THE SUBSTANCE OF MR. CLINE'S PROTEST AGAINST THE DEPARTMENT'S CORRECTIVE ACTION IS THAT HE ACCEPTED THE VOLUNTARY DOWNGRADING ON THE ASSURANCE THAT HE WOULD RECEIVE FULL PAY RETENTION RIGHTS. UNFORTUNATELY, IT APPEARS THAT MR. CLINE INCORRECTLY INTERPRETED THAT INFORMATION TO MEAN THAT HE WOULD RETAIN HIS BASIC RATE OF PAY AND RECEIVE IN FULL ALL SUBSEQUENT PAY INCREASES APPLICABLE TO HIS FORMER GRADE. HIS MISINTERPRETATION OF THE DEPARTMENT'S ADVICE AFFORDS NO BASIS TO GRANT THE RELIEF HE REQUESTS BECAUSE THE DEPARTMENT OF LABOR HAS NO AUTHORITY TO GRANT GREATER PAY RETENTION RIGHTS THAN THOSE ESTABLISHED IN 5 U.S.C. SEC. 5363(A). MELVIN ACKLEY, JR., B-200817, APRIL 27, 1981; THOMAS L. GARDNER, B-199461, APRIL 15, 1981.

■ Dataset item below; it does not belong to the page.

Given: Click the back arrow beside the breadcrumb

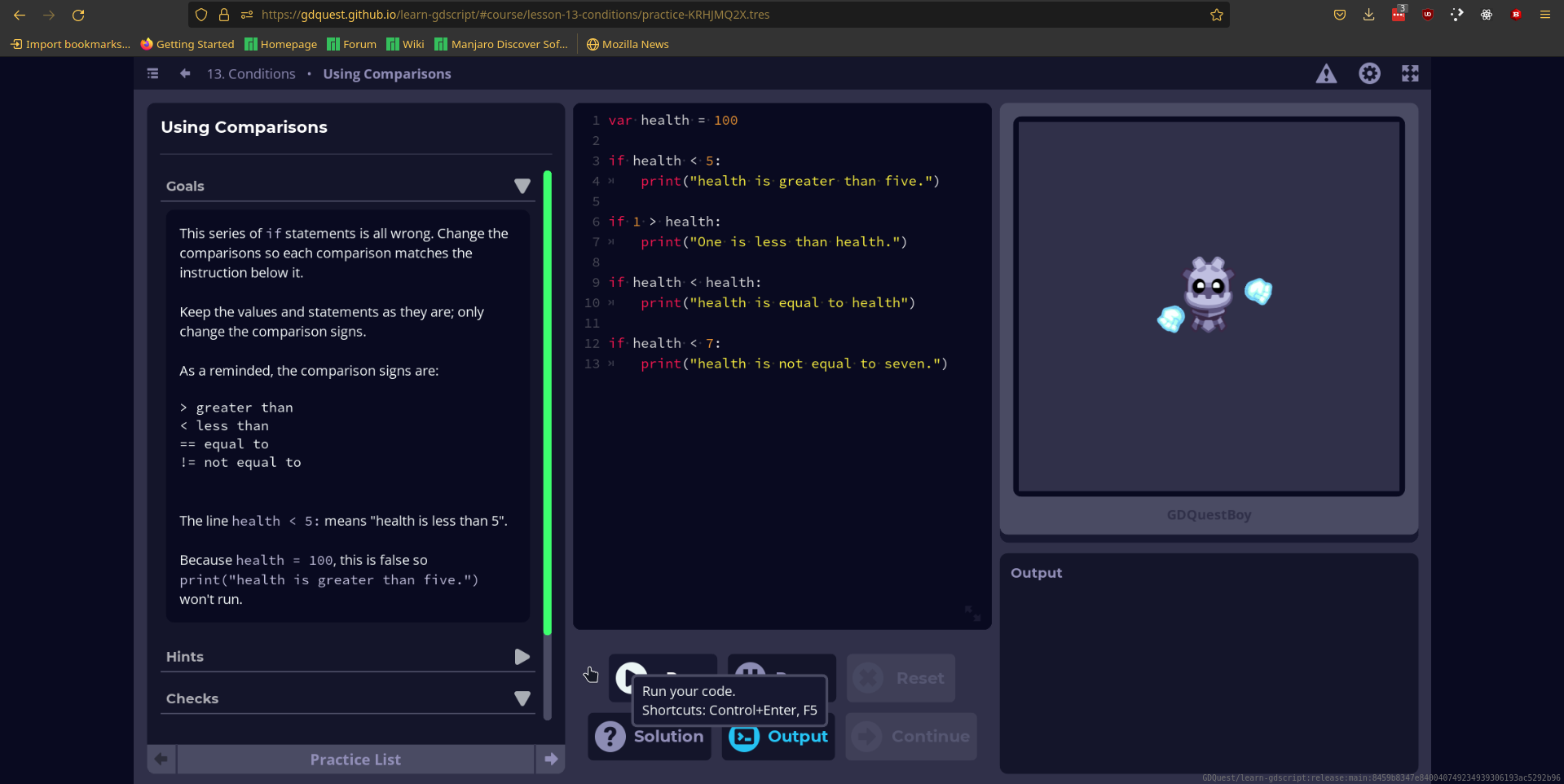Looking at the screenshot, I should click(x=185, y=73).
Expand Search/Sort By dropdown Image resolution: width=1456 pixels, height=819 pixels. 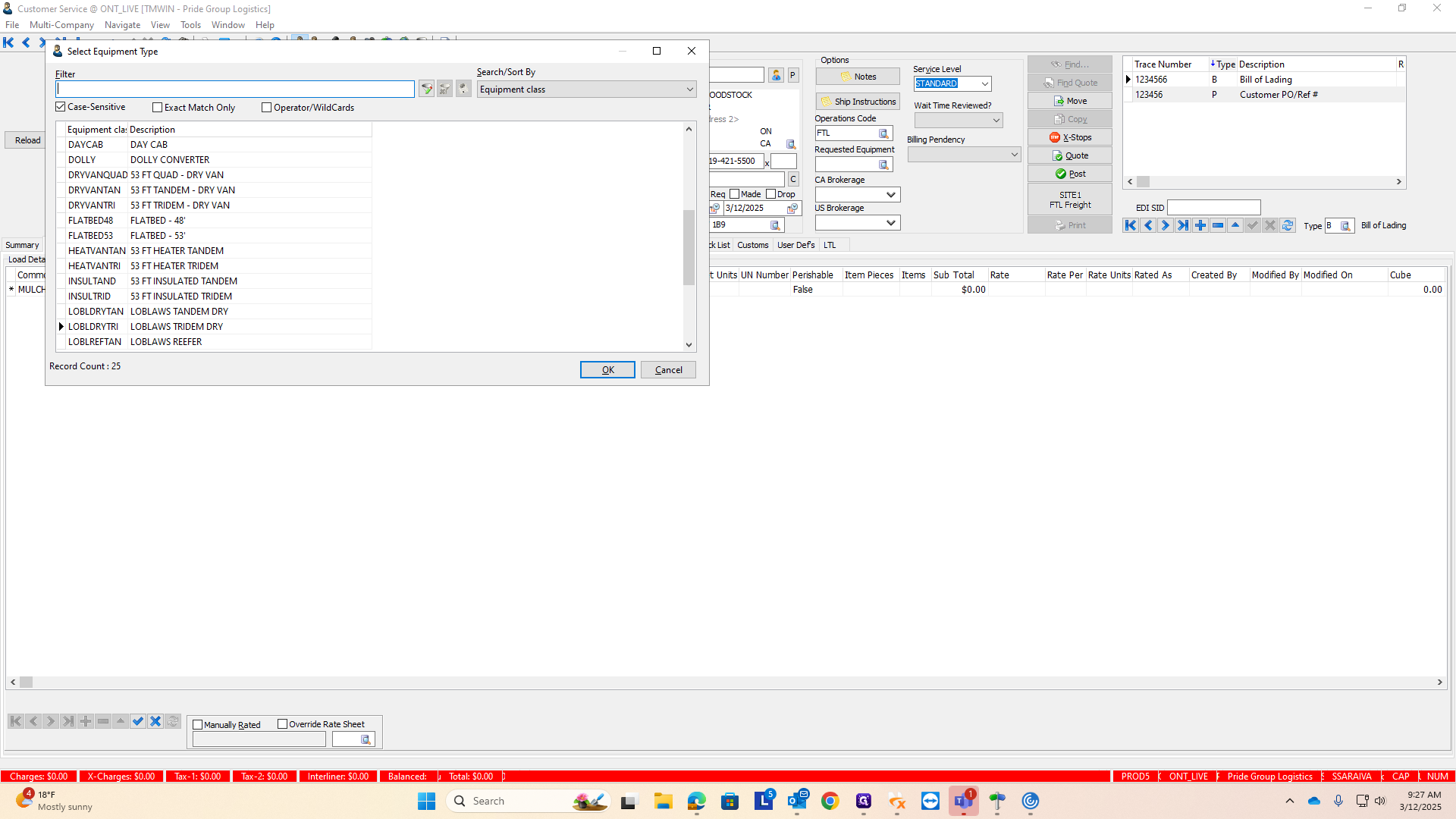click(689, 89)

FURTHERMORE, MR. CLINE DID NOT SUFFER AN ADVERSE ACTION WITHIN THE MEANING OF 5 U.S.C. SEC. 7512 (SUPP. III 1979). THE APPLICABLE REGULATION, 5 C.F.R. SEC. 752.401(C)(10) (1980), SPECIFICALLY EXCLUDES FROM THE SCOPE OF ADVERSE ACTION ANY REDUCTION IN PAY MADE TO BRING THE PAY RATE IN CONFORMANCE WITH STATUTORY OR REGULATORY REQUIREMENTS.

IT IS OUR CONCLUSION, THEREFORE, THAT THE DEPARTMENT OF LABOR IN NOVEMBER 1980 PROPERLY ADJUSTED MR. CLINE'S PAY IN ACCORDANCE WITH 5 U.S.C. SEC. 5363.